Metric Dictionary For Included Targets

Target	Metric names	Units	Source
`sysbench_cpu`	`throughput`, `goodput`	events/sec	Sysbench interval stream or final summary.
`sysbench_cpu`	`latency_p99`, `latency_p95`, `reported_latency_ms_avg`	ms	Sysbench interval stream.
`sysbench_cpu`	`events_total`, `interval_count`, `total_time_s`	count/sec	Parsed sysbench intervals.
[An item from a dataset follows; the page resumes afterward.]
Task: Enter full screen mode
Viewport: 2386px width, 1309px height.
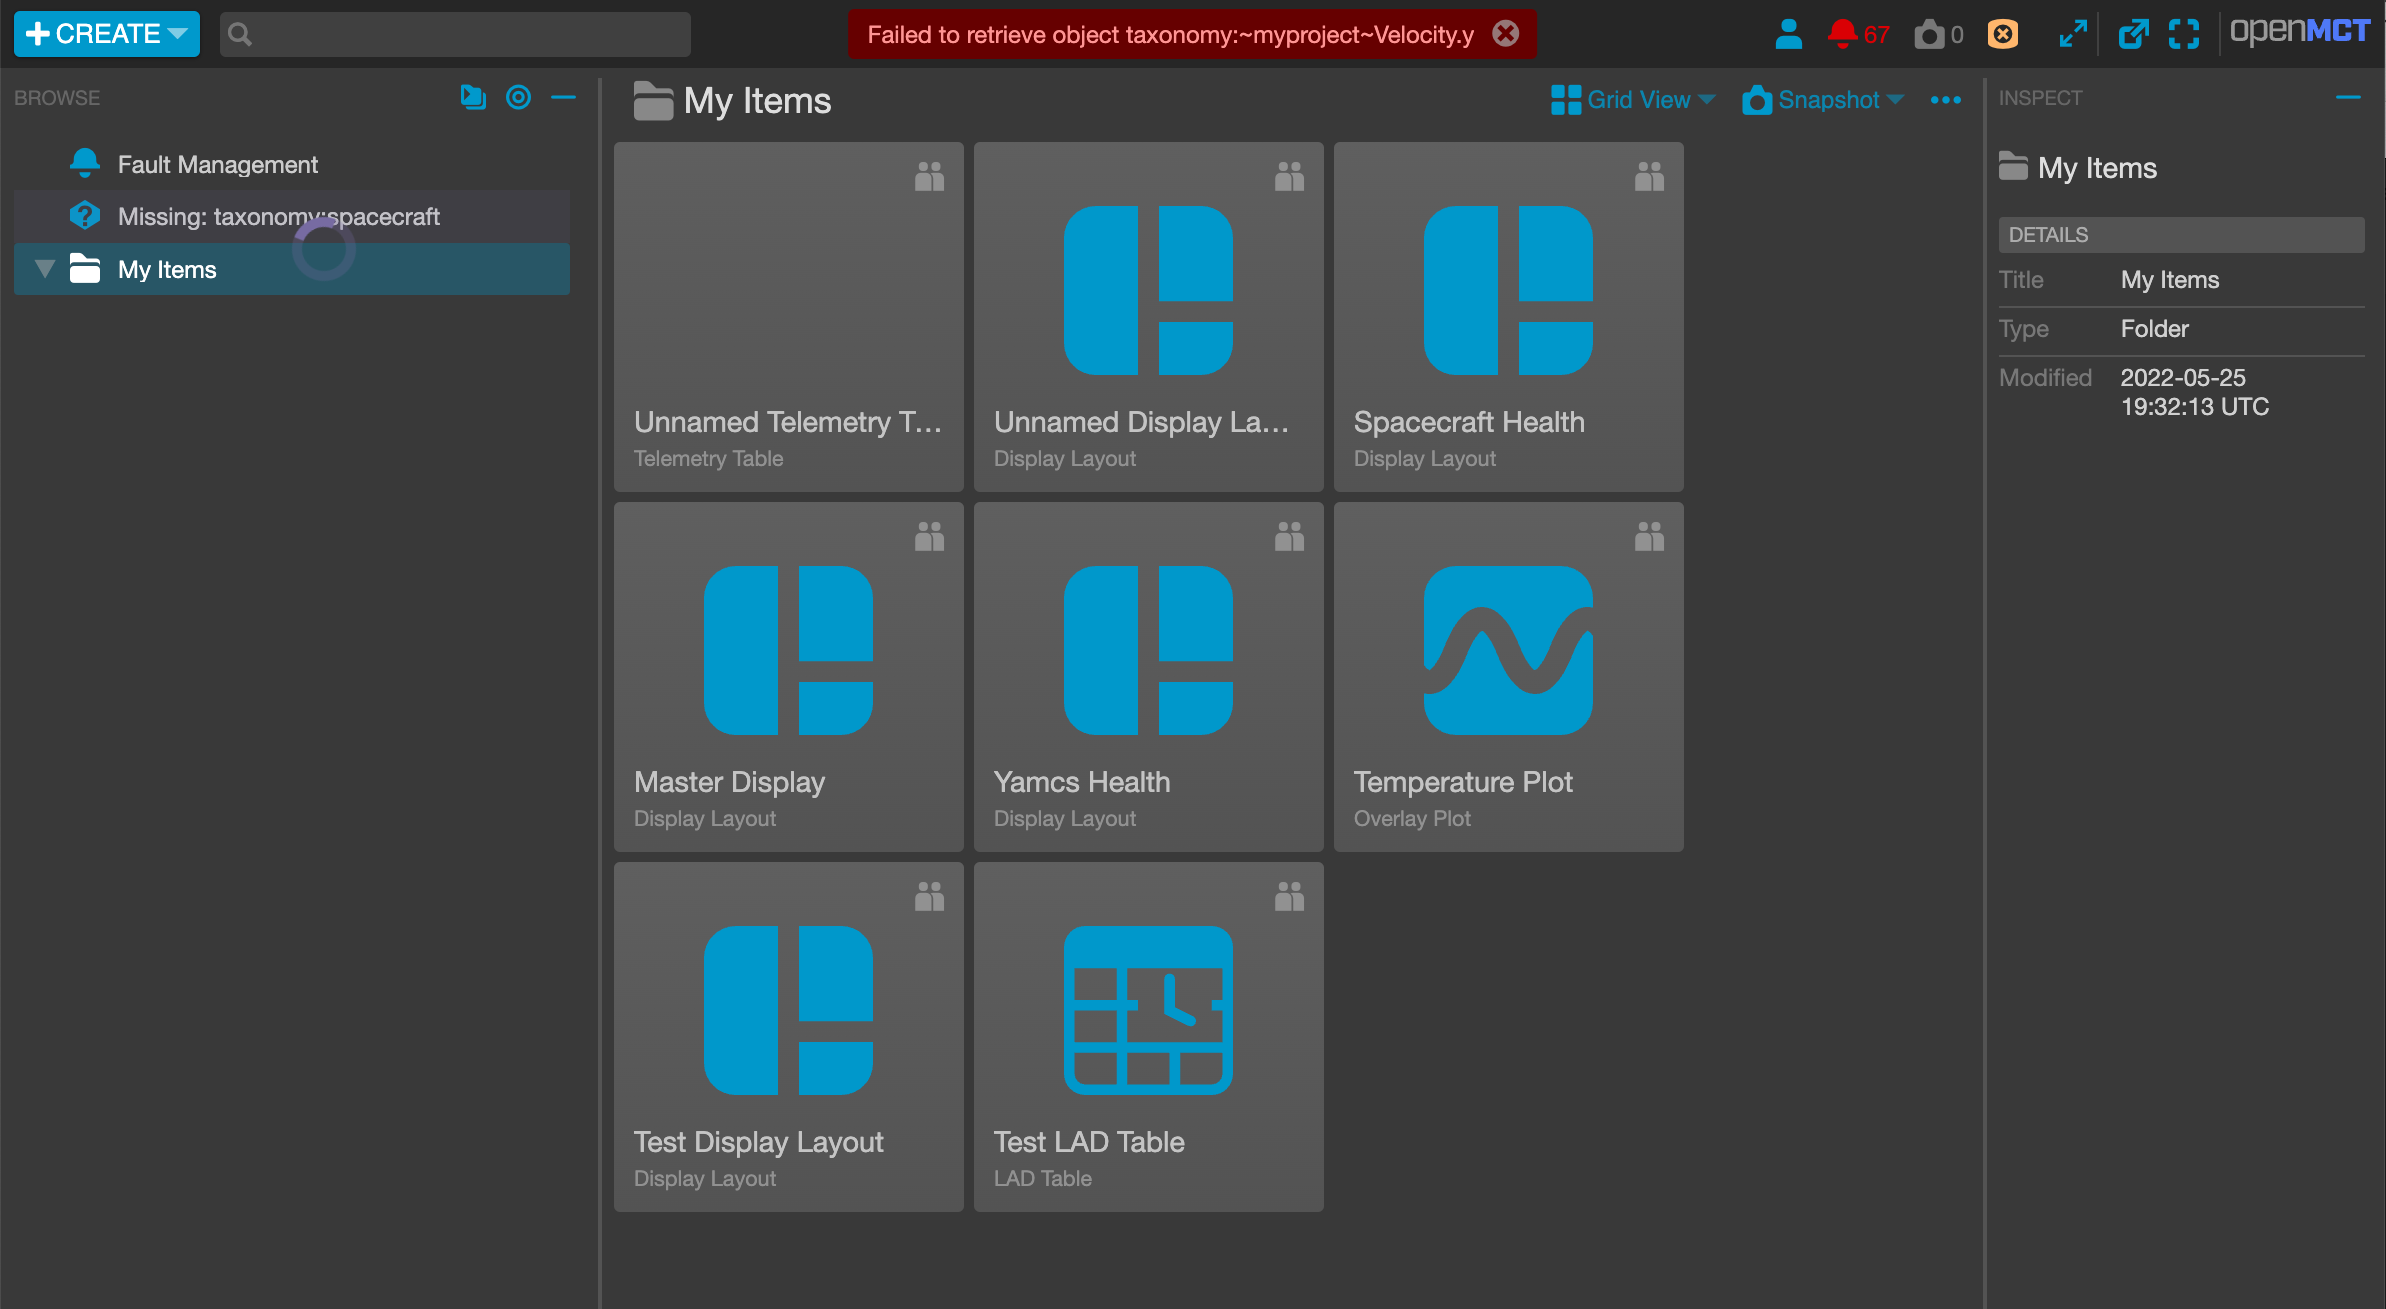Action: (2184, 34)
`sysbench_cpu`	`instructions_per_cycle`, `cycles`, `instructions`, `cache_misses`, `branch_miss_rate_pct`	counters/ratios	`perf stat` when available.
`tpcc`	`latency_p99`, `latency_p95`, `latency_avg`	ms	BenchBase summary JSON.
`tpcc`	`throughput`, `goodput`	tx/s	BenchBase summary JSON.
`tpcc`	`measured_requests`, `duration_seconds`	count/sec	BenchBase summary JSON.
both	`power_socket0_watts`, `power_ram_watts`	watts	RAPL/powercap when available.
both	`cstate_poll_pct`, `cstate_c1_pct`, `cstate_c1e_pct`, `cstate_c6_pct`	percent	cpuidle sysfs when available.
both	`cpu_load_cores_pct`, `cpu_load_socket0_pct`	percent	Host sampling in SemaTune.

For LLM runs, the exact metrics shown to the model are visible in <results_dir>/llm_api_logs/. Review those logs before sharing results.